Hunting in Bear Country

Here is another very useful from South Cox on “Hunting in Bear Country”.For me I think that we need to change our habits while in backcountry. While I do believe that there is an increase in bear populations, I also believe there is an indirect correlation to bear sightings or encounters.

This would have to do with the climate change, not necessarily “Global Warming.”The relation I believe, is that in the northwest (at least) where the cooler months are getting shorter, bears are are going into hibernation later. So, we as hunters, hikers and backpackers may encounter more bears during the early fall times with the bears eating on carcasses, last bit of bugs, berries, roots and the like. This is just a theory of course, as I am no way a biologist!

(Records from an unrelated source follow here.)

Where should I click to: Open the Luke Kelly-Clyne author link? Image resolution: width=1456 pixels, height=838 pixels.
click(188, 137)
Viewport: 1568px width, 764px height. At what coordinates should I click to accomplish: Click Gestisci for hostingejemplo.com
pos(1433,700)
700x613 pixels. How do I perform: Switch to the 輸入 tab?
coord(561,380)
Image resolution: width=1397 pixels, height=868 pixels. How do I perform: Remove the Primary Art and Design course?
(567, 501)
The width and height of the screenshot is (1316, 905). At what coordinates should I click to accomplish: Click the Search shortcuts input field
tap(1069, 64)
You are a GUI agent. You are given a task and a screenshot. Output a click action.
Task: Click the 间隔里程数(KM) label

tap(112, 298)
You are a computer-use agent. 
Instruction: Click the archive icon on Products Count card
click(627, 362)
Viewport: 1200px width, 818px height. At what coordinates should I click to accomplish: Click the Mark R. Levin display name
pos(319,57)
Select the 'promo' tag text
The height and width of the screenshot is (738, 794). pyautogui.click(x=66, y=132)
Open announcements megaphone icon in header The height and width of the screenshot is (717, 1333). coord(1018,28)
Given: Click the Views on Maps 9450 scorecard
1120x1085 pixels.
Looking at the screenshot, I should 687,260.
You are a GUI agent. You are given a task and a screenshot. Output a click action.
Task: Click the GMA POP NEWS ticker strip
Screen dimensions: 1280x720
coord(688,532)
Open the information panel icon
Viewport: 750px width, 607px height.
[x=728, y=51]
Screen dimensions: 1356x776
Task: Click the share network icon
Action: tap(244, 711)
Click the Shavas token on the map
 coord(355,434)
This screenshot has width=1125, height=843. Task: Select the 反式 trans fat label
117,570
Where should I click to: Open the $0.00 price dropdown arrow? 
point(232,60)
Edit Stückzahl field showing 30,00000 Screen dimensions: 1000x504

Following the bear mauling I experienced, you’d probably expect that I’d take every precaution available to avoid a repeat.  Because of the circumstances of the mauling: surprising the mother and cubs at close range, inside her comfort zone, I haven’t changed the way I spend my time in bear country much.  I recognize that it was really a freak accurance and that not every bear has intentions of making a snack out of me.  I don’t always hang my food, as recommended, but when I’m leaving my basecamp unoccupied I do.  I try not to stash food in my tent where I sleep, though I’m not as diligent about it as I should be.  I carry pepper spray, though I don’t have as much faith in the new stuff as the old.  I give sows with cubs a WIDE berth (which is probably the most significant habit I have changed).  I don’t carry a side arm, too much weight and not legal in many states during the archery season.  I think my encounter was one of those “struck by lightning” chance happenings.  I literally don’t loose any sleep over another encounter.